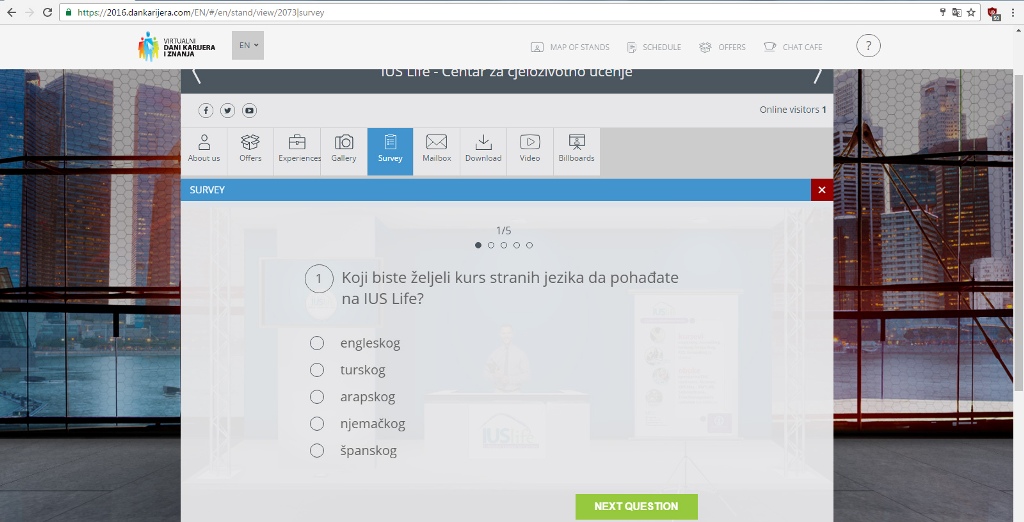Open the Download section icon
The image size is (1024, 522).
coord(483,148)
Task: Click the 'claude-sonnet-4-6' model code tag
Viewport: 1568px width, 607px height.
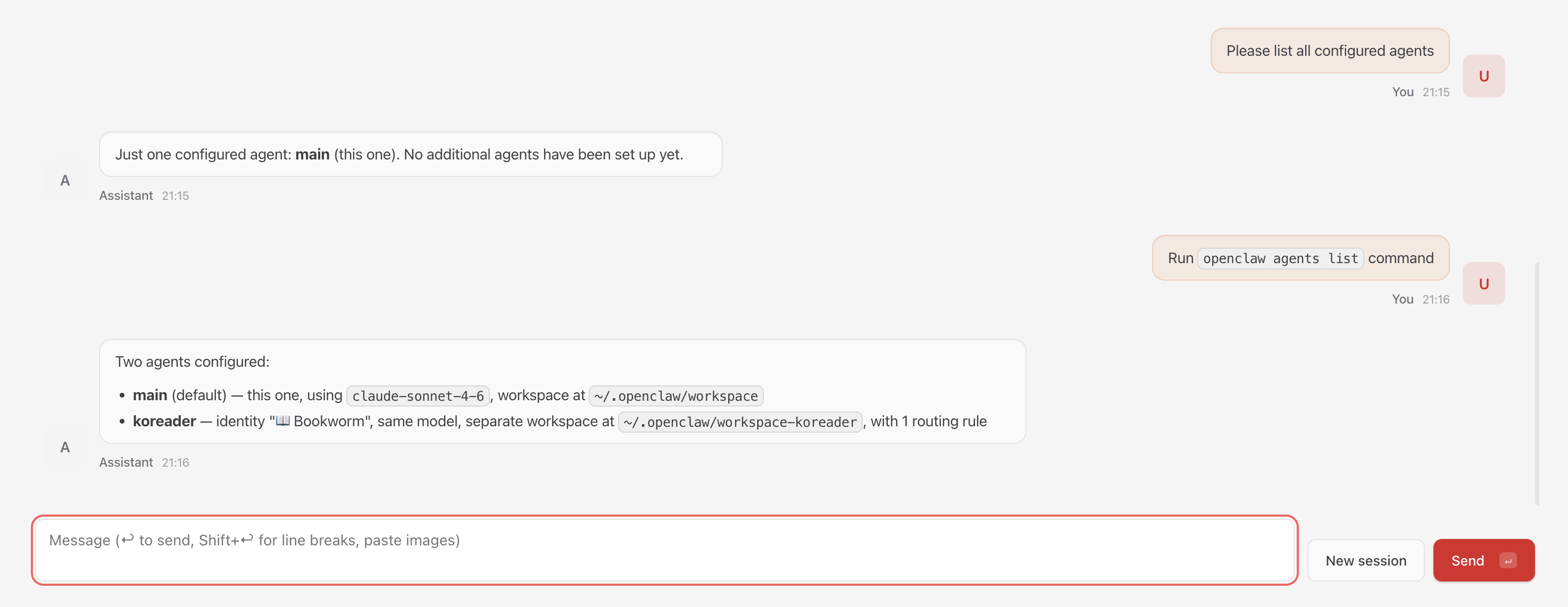Action: coord(418,396)
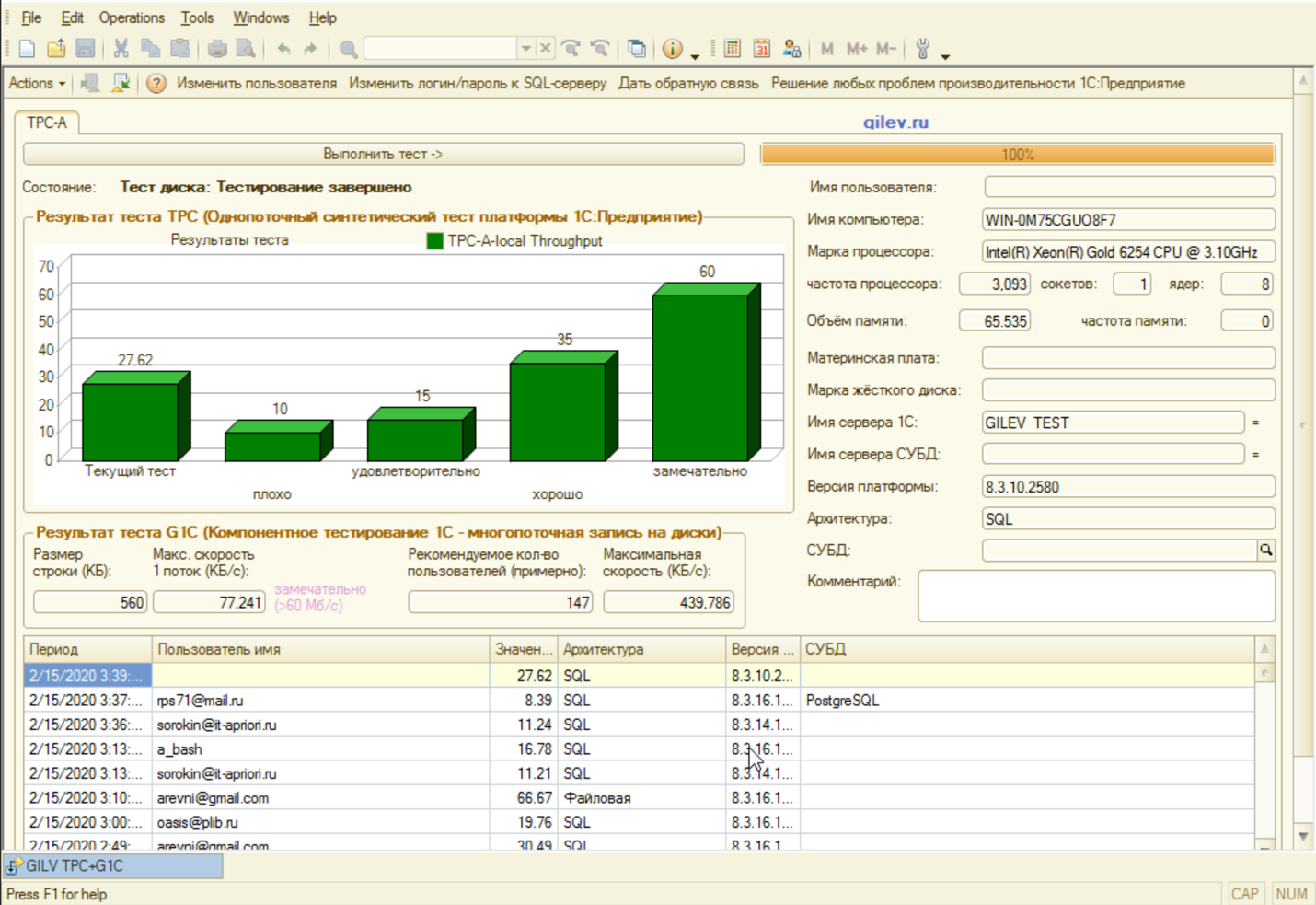Viewport: 1316px width, 905px height.
Task: Click the windows list icon in toolbar
Action: 636,49
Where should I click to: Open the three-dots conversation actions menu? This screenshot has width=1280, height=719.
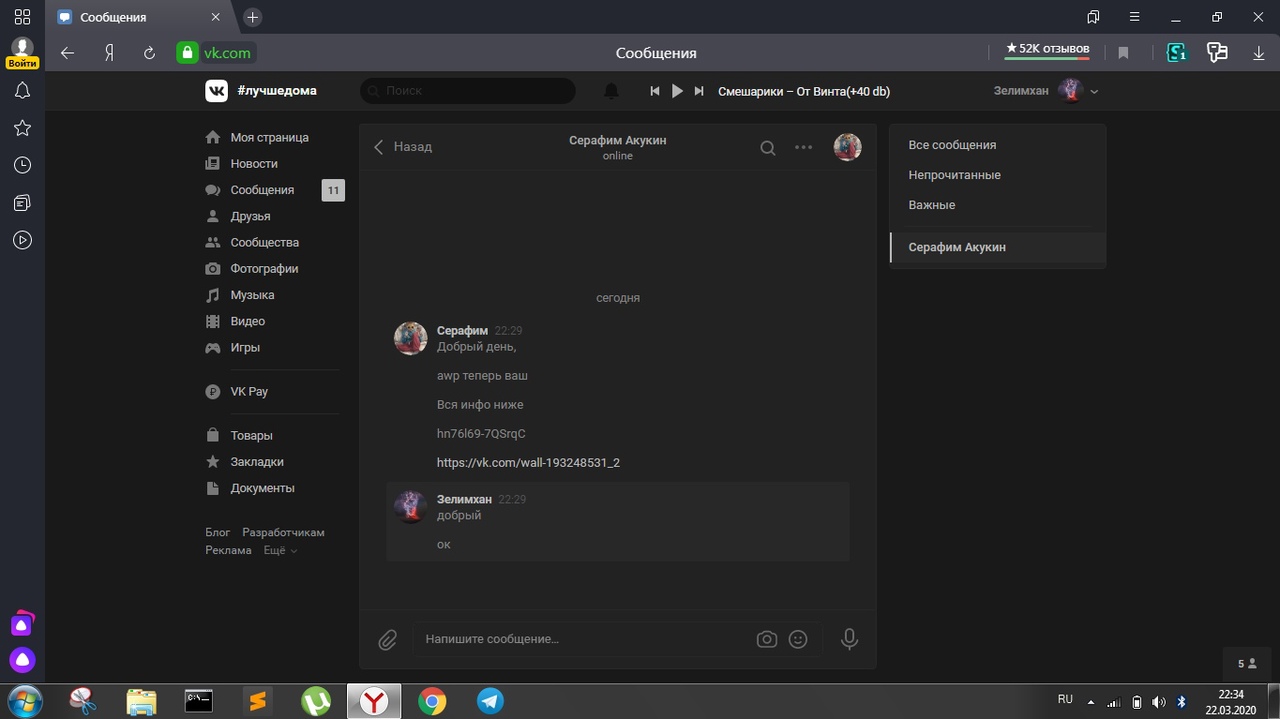[803, 147]
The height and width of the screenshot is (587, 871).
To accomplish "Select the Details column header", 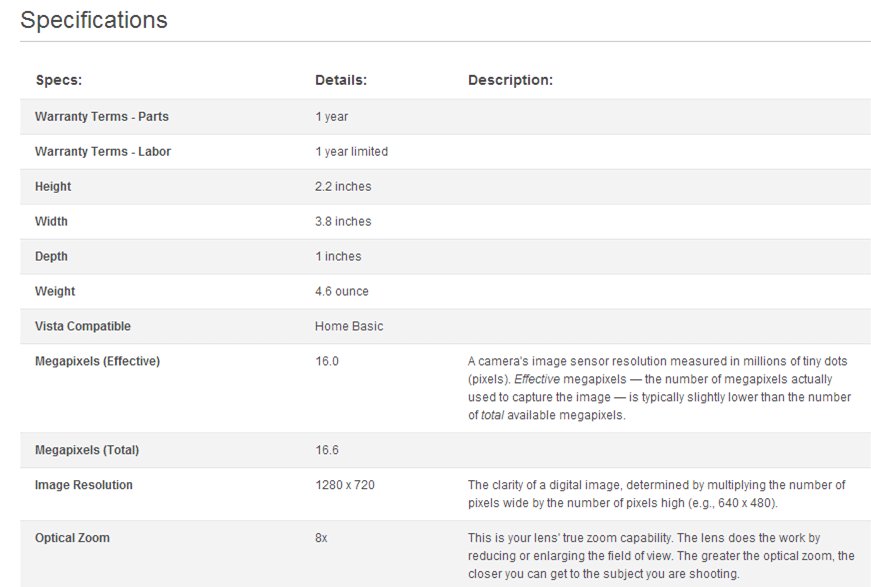I will pos(341,80).
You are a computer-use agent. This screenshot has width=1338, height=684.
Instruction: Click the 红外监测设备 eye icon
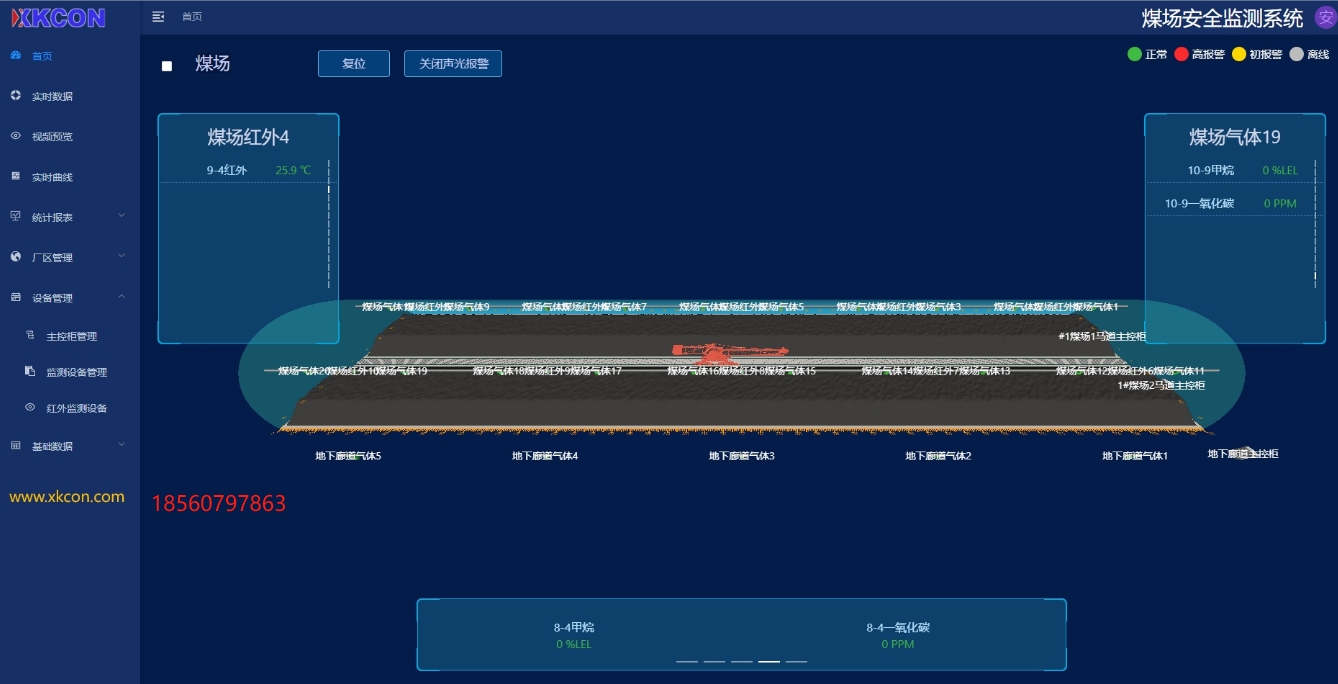(x=30, y=408)
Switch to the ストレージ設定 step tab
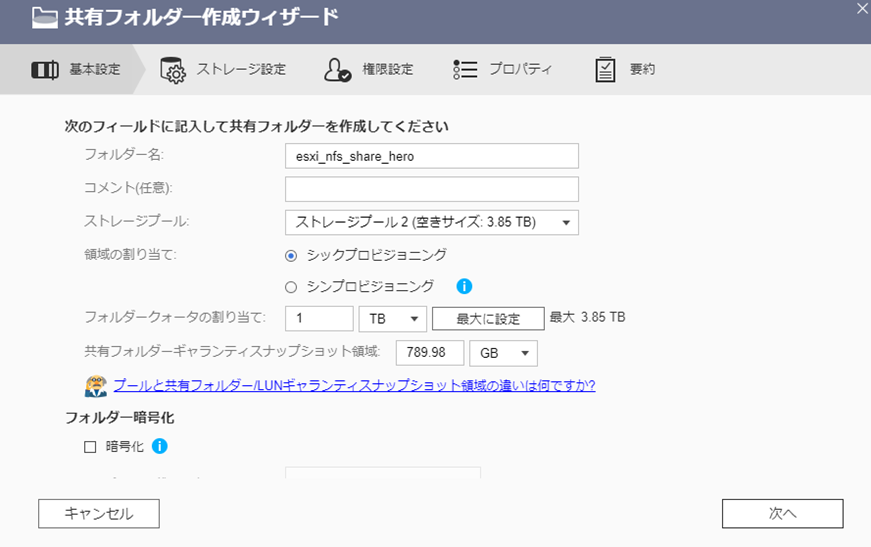This screenshot has height=547, width=871. pyautogui.click(x=240, y=70)
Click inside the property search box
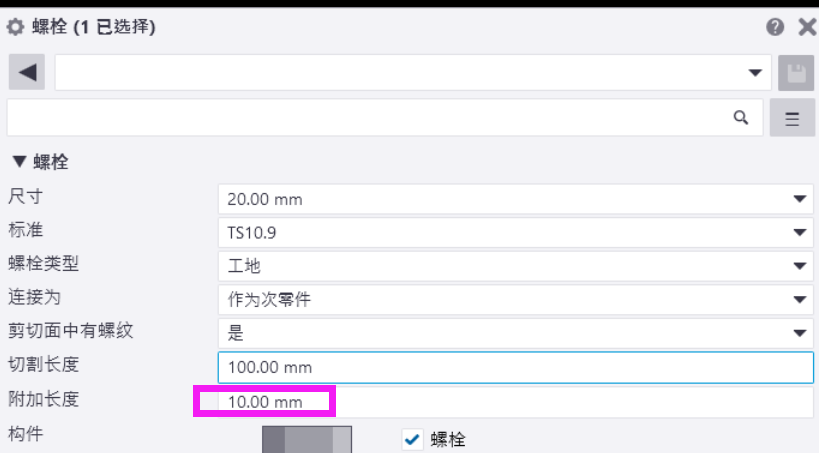This screenshot has height=453, width=819. coord(370,117)
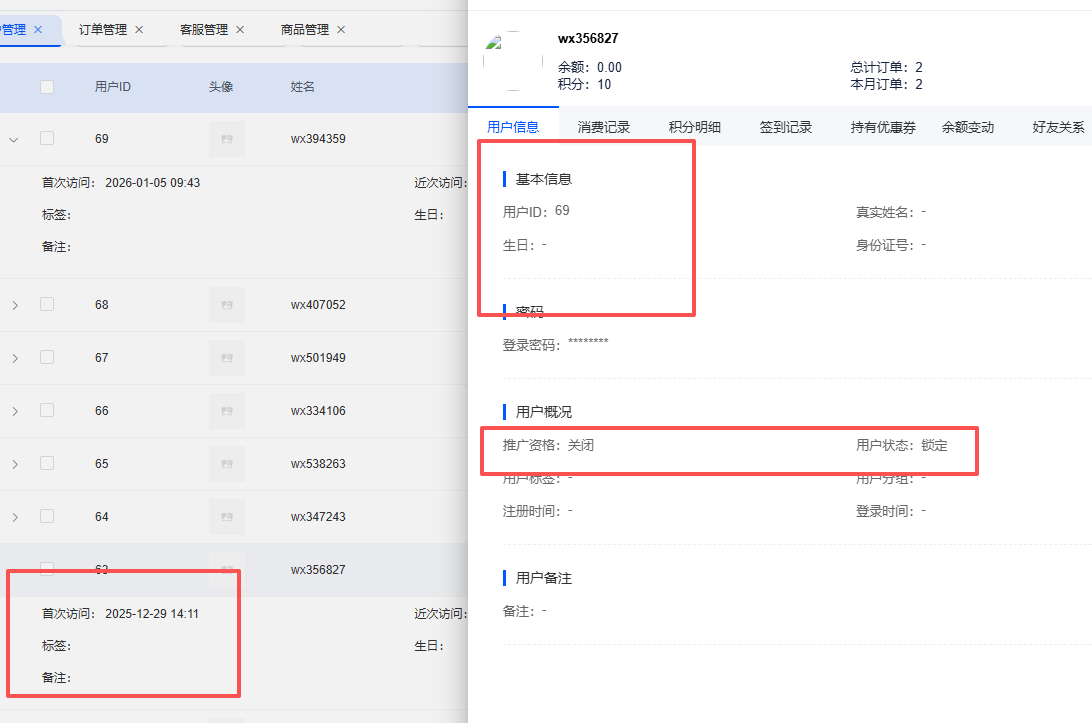Go to the 持有优惠券 tab
The width and height of the screenshot is (1092, 723).
tap(883, 127)
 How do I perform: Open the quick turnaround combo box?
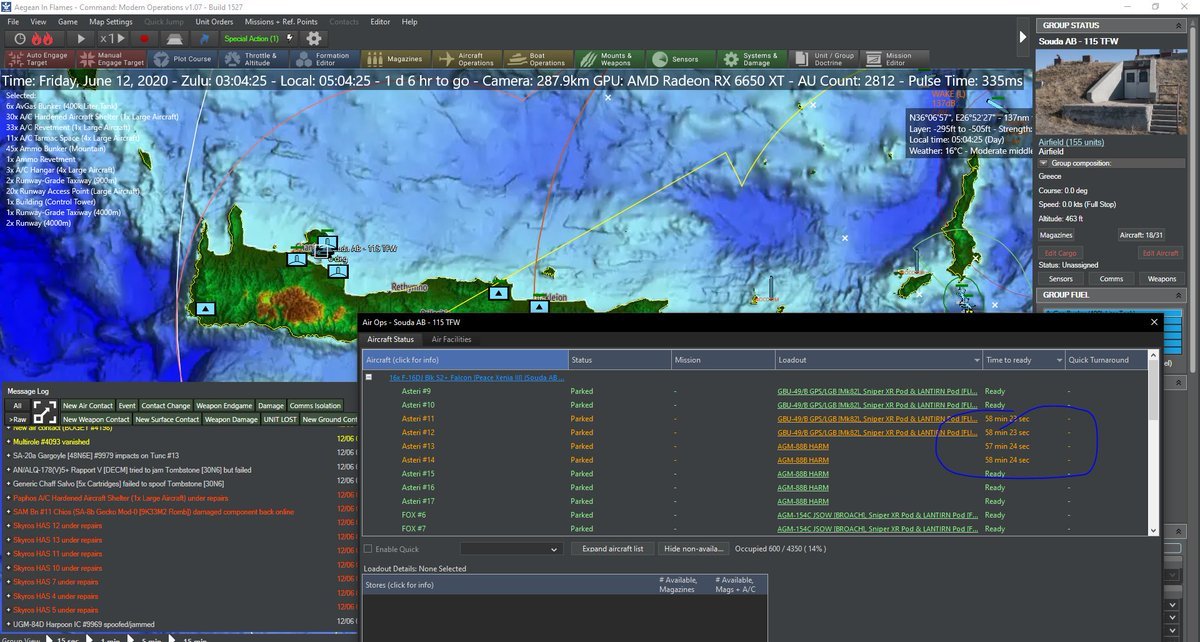click(511, 549)
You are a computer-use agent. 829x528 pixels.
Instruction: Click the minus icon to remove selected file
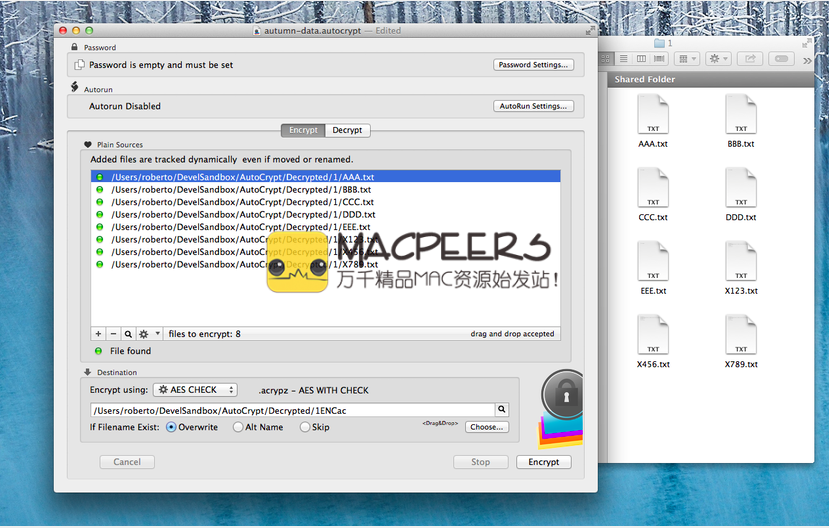click(x=113, y=334)
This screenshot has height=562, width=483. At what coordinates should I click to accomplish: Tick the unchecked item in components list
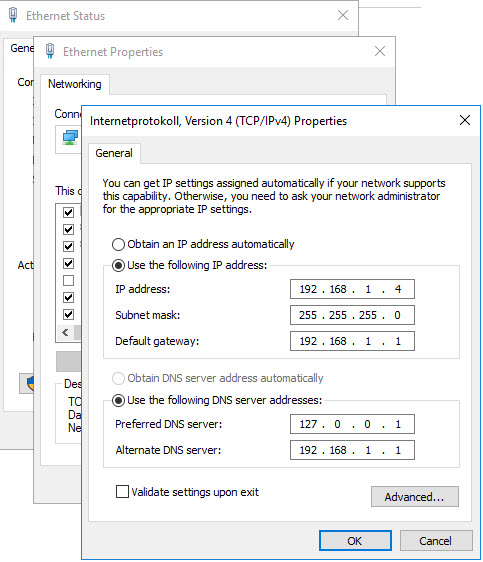pyautogui.click(x=68, y=280)
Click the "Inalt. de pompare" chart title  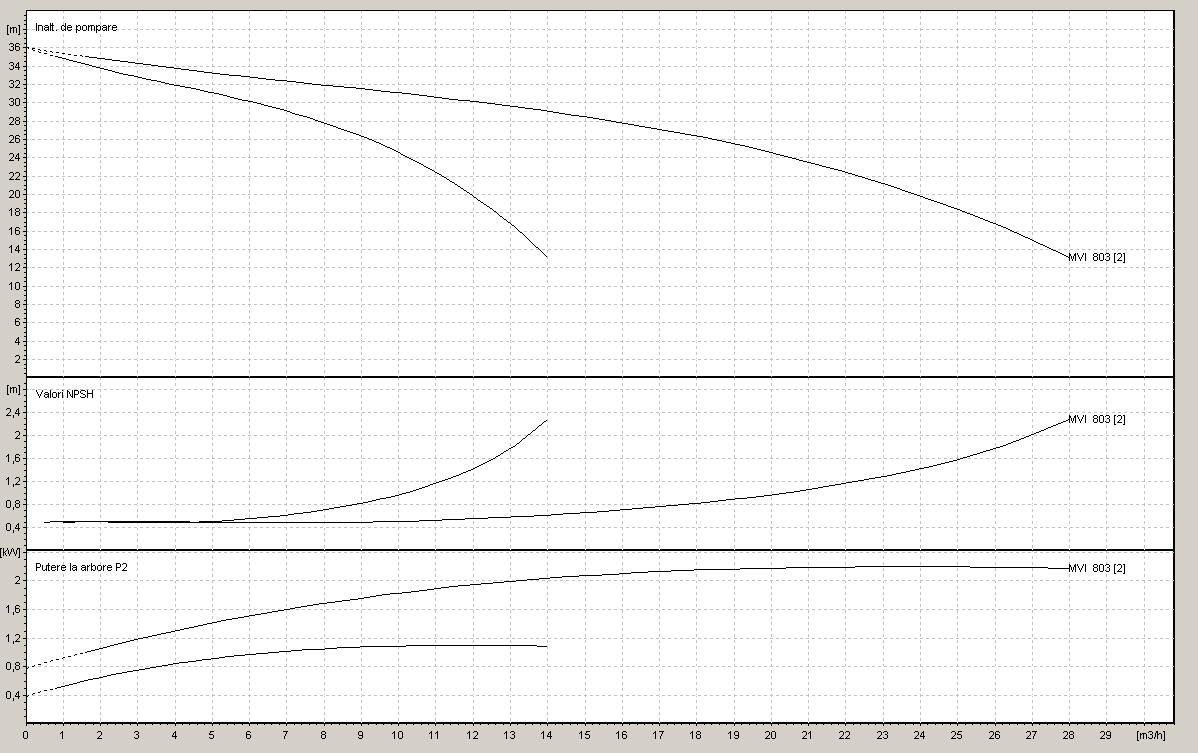point(75,26)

____________________

Exercise
Please find, in the entries above, every line where "computer" occurs, and copy it.

Written reply
You are a computer-use agent. This screenshot has width=1338, height=684.
You are a computer-use agent. 829x528 pixels.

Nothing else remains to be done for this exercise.